Privatiza que algo queda, por Javier Astasio

 
 
No sé cuándo le extirparon a la presidenta madrileña la glándula que segrega los escrúpulos, pero debió ser hace mucho tiempo. Aunque, quizá, Esperanza Aguirre y Gil de Biedma, como casi toso los aristócratas tuvo el privilegio de nacer sin ella, una ventaja genética que les permite hacer y decir lo que les viene en gana sin remordimientos ni sensiblerías.
Lo ha demostrado siempre que ha tenido ocasión y aún sin tenerla y no ha perdido ni un segundo, tras regresar de sus largas vacaciones, en volver a hacerlo. Ayer, sin perder un sólo minuto, tras acompañar al rey, se soltó el pelo ante la prensa y, con la chulería que le caracteriza, enmendó la plana al ministro del Interior, al Tribunal Supremo y, naturalmente, a todo aquel que no comparte su credo neoliberal y tipartista.
Pero, además, habló de la que parece ser su misión en este mundo: privatizarlo todo, vender rápido y barato lo que es de todos, porque se pagó con el dinero de todos y se creó para servir a todos. Lo está haciendo ya y cómo en la Sanidad, con la creación de nuevos hospitales de gestión privada, con la externalización de muchos servicios y, sobre todo, facilitando "oportunidades de negocios" a todos sus amiguetes. Lo está haciendo en Sanidad y pretende hacerlo en otros sectores como el del Transporte o el de la Televisión Pública.
Ayer mismo y casi simultáneamente se supo que la Comunidad de Madrid, en plena vorágine de recortes, va a gastarse un millón de euros en pagar sendos informes que exploren la viabilidad de dar entrada al capital privado en el Metro y Telemadrid. Desgraciadamente sé lo que supone la aparición de esas consultoras. No hacen sino convertirse en brazo ejecutor, aligerado de sentimientos y de responsabilidades, del desmembramiento de las empresa, los eres y los despidos que, ya digo que por desgracia, todos conocemos.

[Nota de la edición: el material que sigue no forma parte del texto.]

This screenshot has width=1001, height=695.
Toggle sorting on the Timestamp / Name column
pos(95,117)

El caso de Telemadrid es evidente. La televisión pública nació como proyecto ilusionante y con una importante audiencia que se mantuvieron, incluso, con Gallardón en la presidencia de la comunidad, pero llegó Aguirre con sus maneras y los informativos perdieron cualquier objetividad, mientras la programación, salvo honrosas excepciones, fue haciéndose cada vez más chabacana y aburrida. Dicho de otro modo, la información no era, no es, otra cosa que la voz de Esperanza Aguirre y el resto de la programación, en gran parte externalizado y de escaso éxito. Lo cierto es que si la presidenta ha mantenido la televisión pública -su proyecto era mantener únicamente el control sobre los informativos y privatizar el resto de la programación- ha sido porque no tenía como tiene ahora todas las televisiones "talibanas" -perdón, presiente, pero me lo pide el cuerpo- para extender su verdad unívoca por las ondas. Ahora las tiene y por eso se apresta a vender lo que ya no necesita, aunque no sea suyo, sino nuestro.

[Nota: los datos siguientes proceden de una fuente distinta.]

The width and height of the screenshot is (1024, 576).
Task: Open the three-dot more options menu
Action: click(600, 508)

Lo del metro es parecido, porque el metro, en el que, por cierto, Telemadrid, con las maravillas de Aguirre, se ve y se escucha continuamente a todo volumen. El metro de Madrid, el mejor del mundo, el único que se anuncia en sus propias instalaciones, ha sido a lo largo de años y años el mejor banderín de enganche para los votantes del PP madrileño. Pero el metro de Madrid se ha convertido en un monstruo ingobernable y caro, cada vez más caro y cada vez peor mantenido.
O sea, el metro ya no es esa pancarta electoral que Aguirre quiere y, poco a poco, repliega velas en él, cerrando accesos a las estaciones, subiendo las tarifas y abaratando hasta el imposible los costes de las subcontratas que, por ejemplo, lo mantienen limpio. Y digo esto, porque estos días se están llevando a cabo paros en la limpieza, porque la adjudicataria Eulen, que consiguió el contrato con un precio muy por debajo del de su antecesora, dice ahora que es insostenible y unilateralmente ha decidido, rebajar a la mitad el sueldo de los trabajadores "heredados" de ella.

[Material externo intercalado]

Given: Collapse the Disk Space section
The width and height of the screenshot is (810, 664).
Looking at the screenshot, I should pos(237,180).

La dirección de Metro, como hará siempre que se repitan casos similares, dice que ese no es un problema suyo, sino de Eulen y sus trabajadores. Y no es cierto, porque adjudicar el contrato por debajo de los precios de mercado sí lo es.
En fin, que eso es lo que va a pasar a partir de ahora con esta y otras empresas públicas madrileñas y en las refriegas los únicos perjudicados vamos a ser los usuarios y los trabajadores, porque seguro que ellos, los que deciden, las privatizaciones encontrarán consuelo en alguna que otra prebenda o algún que otro favor de los adjudicatarios.